[Problem] List each line in the entries below that contains the word "link", copying every such line in full. Matches must have the same case.

[Provided records]
================
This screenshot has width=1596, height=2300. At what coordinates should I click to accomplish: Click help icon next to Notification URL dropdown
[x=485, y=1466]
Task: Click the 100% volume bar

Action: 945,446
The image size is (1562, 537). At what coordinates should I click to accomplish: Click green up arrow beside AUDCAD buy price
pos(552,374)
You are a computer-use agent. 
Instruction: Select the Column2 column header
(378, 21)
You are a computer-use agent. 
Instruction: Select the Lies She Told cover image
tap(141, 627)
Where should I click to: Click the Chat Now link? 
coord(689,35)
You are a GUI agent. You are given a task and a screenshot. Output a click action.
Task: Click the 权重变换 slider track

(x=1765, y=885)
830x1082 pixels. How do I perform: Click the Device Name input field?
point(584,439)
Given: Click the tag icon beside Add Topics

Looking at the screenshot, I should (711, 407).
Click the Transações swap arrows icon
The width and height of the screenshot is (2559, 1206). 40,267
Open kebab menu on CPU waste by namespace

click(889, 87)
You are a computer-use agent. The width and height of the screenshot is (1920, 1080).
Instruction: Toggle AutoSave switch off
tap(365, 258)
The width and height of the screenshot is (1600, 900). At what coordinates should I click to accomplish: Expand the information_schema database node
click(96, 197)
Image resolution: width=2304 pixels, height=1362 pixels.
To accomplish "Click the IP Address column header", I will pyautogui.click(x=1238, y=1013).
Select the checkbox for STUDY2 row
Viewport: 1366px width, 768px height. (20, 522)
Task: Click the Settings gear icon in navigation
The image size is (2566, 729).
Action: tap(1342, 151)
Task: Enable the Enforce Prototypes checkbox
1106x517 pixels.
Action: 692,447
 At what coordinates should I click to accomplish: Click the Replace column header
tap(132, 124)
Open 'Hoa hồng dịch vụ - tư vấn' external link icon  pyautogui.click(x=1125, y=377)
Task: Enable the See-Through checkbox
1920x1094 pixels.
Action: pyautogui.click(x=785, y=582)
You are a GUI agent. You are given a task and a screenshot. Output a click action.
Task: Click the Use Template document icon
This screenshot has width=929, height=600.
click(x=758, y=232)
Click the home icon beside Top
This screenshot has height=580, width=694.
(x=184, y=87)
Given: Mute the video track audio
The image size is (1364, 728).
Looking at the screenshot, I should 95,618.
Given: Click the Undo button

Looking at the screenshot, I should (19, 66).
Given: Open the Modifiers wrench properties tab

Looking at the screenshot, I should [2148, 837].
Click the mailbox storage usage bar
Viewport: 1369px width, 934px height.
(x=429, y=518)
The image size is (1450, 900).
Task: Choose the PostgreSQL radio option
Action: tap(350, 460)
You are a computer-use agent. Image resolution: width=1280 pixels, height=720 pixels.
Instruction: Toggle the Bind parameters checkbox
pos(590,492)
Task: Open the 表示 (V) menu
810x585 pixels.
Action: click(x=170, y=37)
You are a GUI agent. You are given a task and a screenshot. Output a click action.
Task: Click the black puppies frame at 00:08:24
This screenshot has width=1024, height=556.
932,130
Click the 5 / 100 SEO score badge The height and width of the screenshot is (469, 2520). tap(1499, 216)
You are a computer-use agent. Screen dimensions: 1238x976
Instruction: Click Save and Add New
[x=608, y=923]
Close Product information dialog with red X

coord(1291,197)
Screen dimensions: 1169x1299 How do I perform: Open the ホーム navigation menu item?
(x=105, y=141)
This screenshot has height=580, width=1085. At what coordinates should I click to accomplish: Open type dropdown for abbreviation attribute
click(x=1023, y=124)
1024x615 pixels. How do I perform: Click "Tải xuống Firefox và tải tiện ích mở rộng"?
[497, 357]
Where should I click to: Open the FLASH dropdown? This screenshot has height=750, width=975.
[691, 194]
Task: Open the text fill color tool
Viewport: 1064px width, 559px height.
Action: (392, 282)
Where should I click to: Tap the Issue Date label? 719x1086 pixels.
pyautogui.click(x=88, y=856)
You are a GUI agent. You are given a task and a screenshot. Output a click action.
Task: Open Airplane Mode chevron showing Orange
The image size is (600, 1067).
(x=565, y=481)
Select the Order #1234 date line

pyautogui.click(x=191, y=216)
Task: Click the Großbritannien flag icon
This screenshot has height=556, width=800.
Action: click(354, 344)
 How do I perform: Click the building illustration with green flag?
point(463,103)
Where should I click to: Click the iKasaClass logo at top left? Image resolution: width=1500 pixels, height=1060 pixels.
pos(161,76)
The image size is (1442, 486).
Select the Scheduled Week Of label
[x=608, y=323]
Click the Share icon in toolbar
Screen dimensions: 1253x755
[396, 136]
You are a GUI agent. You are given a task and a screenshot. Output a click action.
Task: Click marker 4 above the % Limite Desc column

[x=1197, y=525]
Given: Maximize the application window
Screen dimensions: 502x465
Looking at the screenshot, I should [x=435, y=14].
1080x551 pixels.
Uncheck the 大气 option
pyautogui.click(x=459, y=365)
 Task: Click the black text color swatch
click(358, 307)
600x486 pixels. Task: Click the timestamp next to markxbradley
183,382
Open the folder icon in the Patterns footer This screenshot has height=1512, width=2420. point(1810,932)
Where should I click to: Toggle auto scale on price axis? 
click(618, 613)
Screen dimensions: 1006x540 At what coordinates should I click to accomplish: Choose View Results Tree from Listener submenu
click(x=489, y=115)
================
[Task response]
Where should I click to: Click the Chat Now link? 
Open 'Hoa hồng dịch vụ - tư vấn' external link icon  pyautogui.click(x=1125, y=377)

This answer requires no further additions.